#### Requirement:
In the data below, find every line with the word "computer" and copy it out.

[Screenshot grounding data]

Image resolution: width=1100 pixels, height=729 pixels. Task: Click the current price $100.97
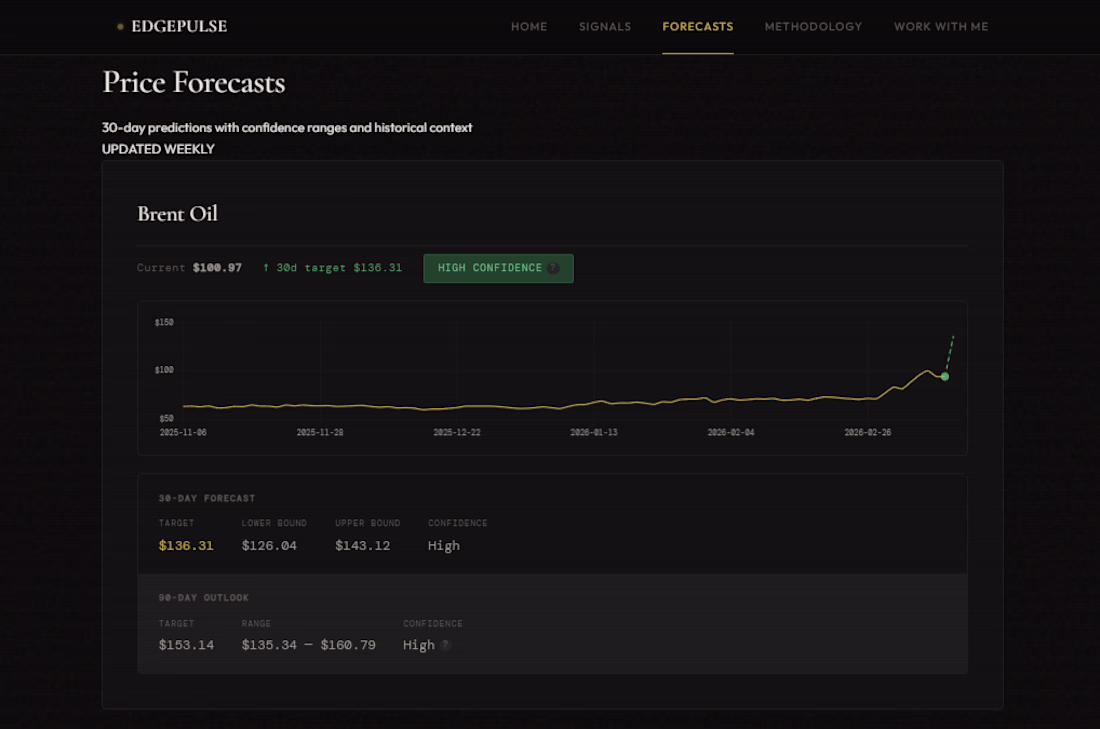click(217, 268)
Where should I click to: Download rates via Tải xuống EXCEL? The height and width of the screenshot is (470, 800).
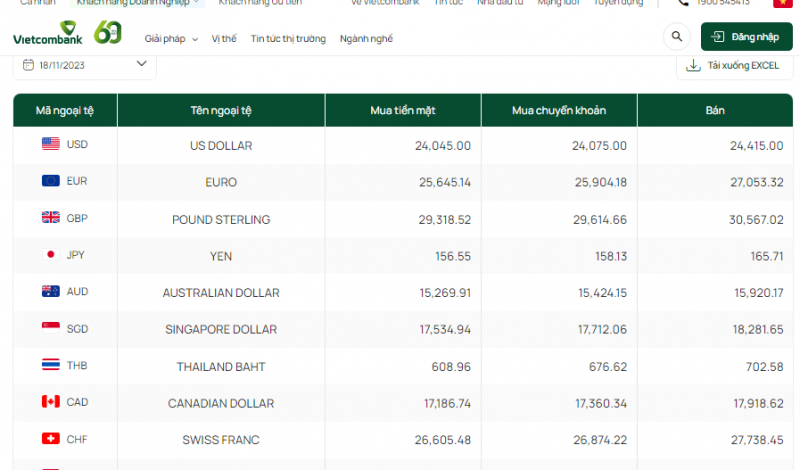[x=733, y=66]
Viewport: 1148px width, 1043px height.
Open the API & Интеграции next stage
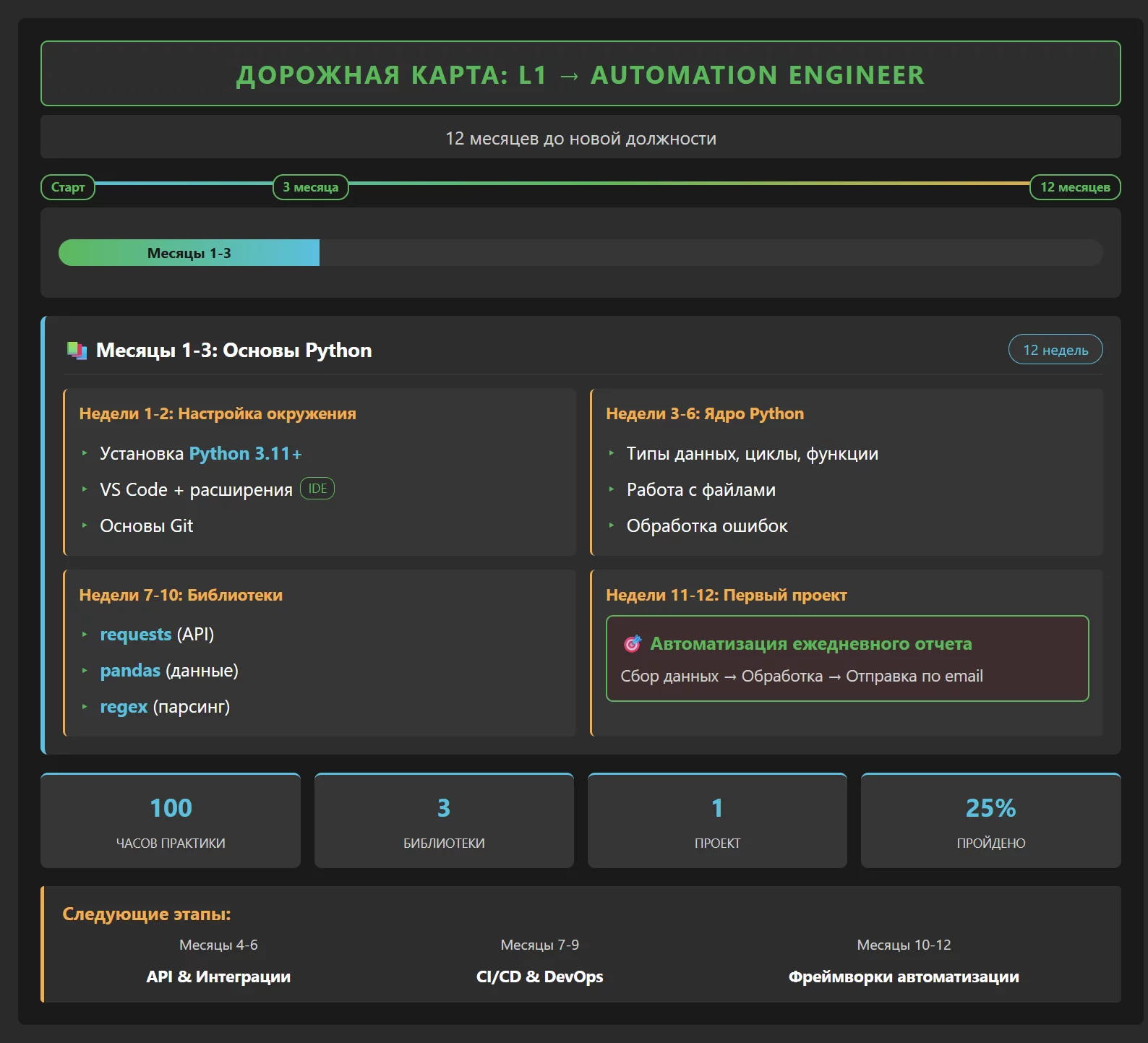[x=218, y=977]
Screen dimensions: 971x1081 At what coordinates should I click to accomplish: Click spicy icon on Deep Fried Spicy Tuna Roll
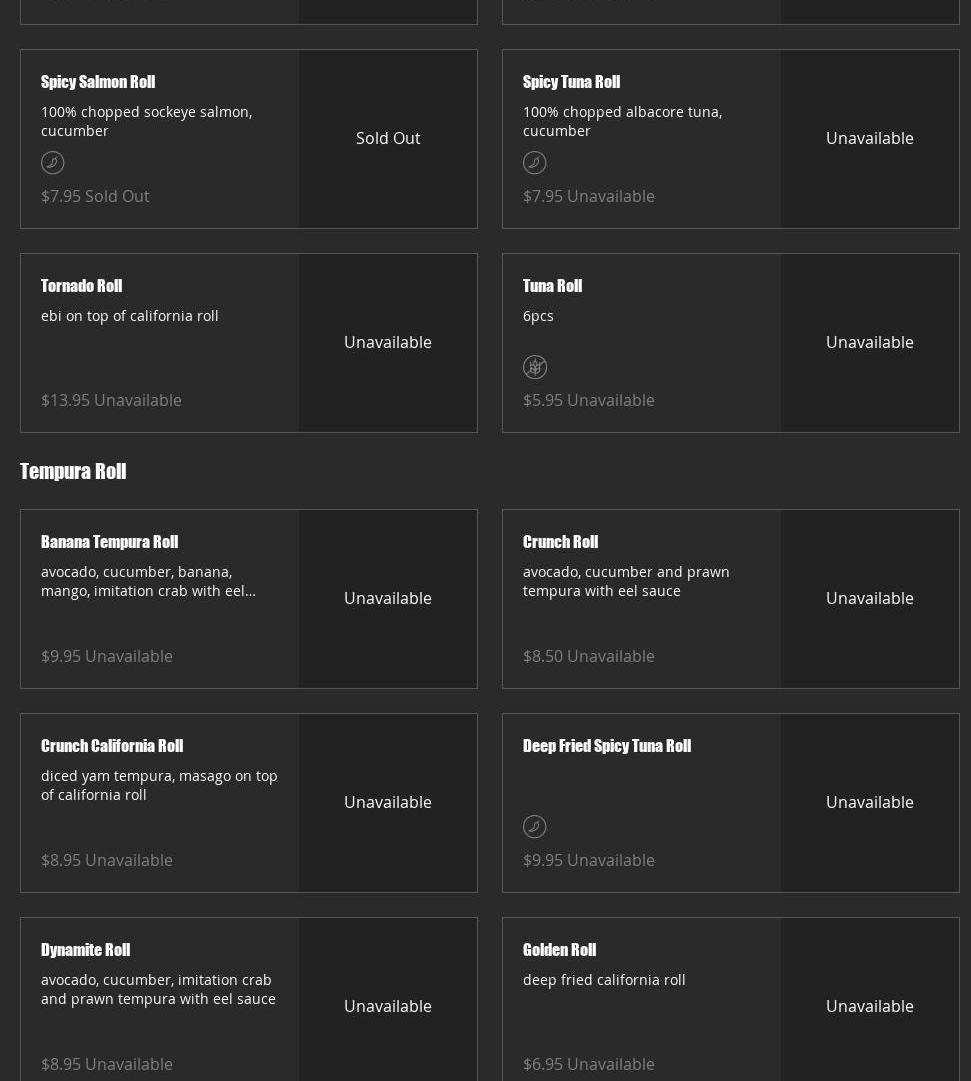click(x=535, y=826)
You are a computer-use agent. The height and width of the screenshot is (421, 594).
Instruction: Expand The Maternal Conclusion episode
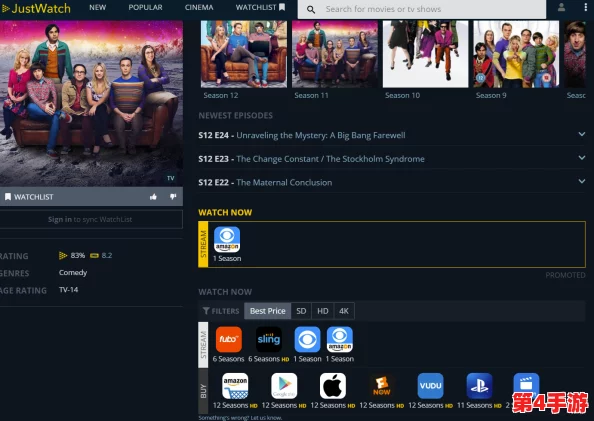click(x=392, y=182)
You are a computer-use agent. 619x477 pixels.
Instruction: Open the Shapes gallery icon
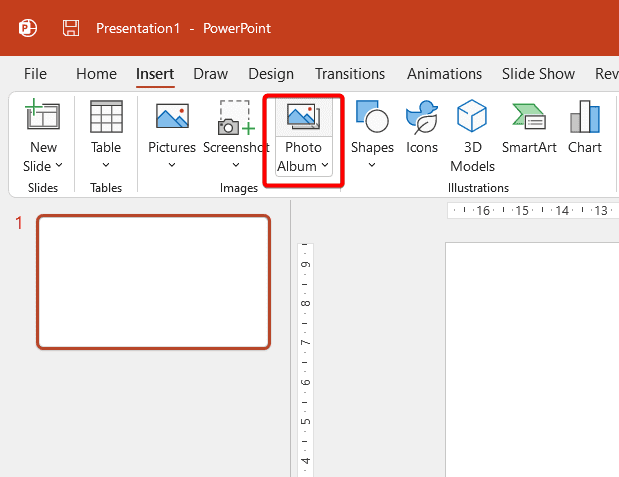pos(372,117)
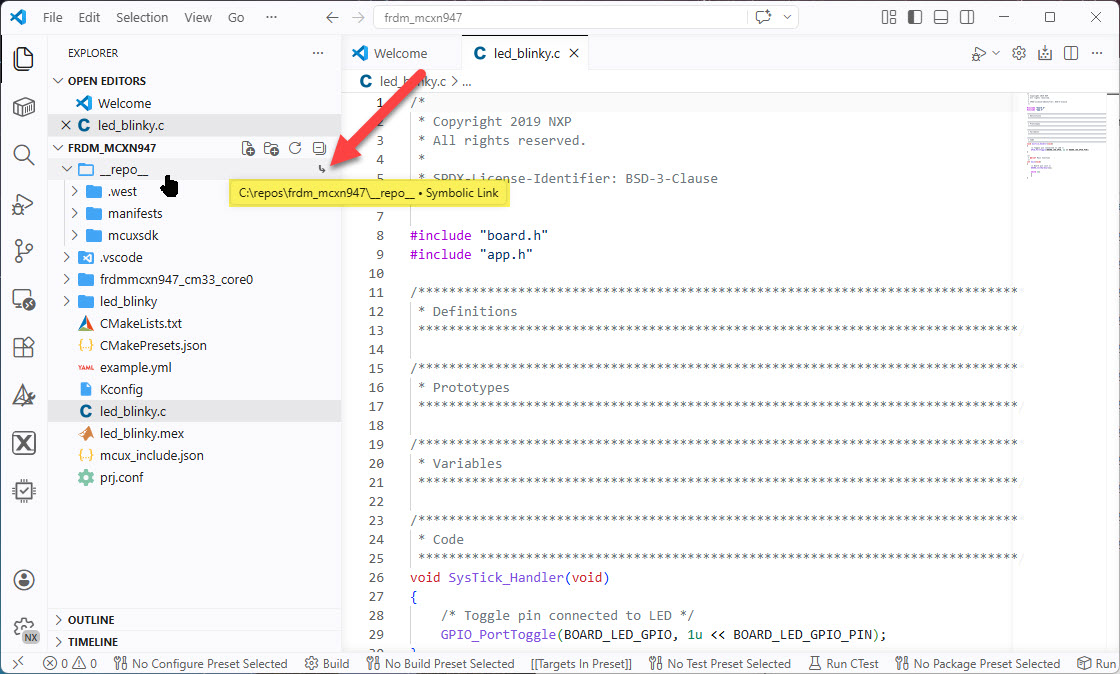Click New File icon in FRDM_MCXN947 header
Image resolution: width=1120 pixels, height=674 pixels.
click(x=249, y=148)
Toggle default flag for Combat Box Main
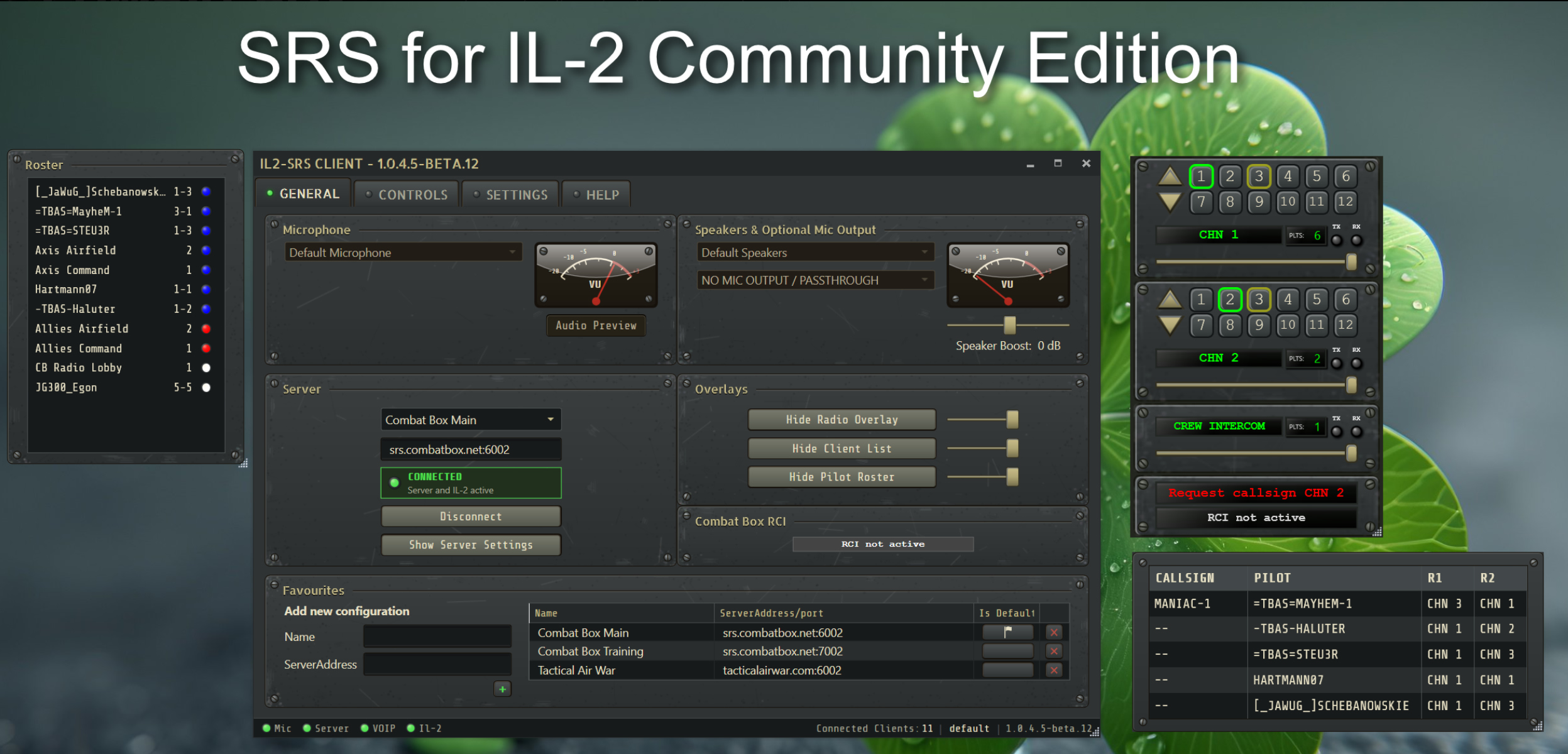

#### Task output:
You are a computer-use agent. The height and width of the screenshot is (421, 594).
You are a computer-use agent. 619x477 pixels.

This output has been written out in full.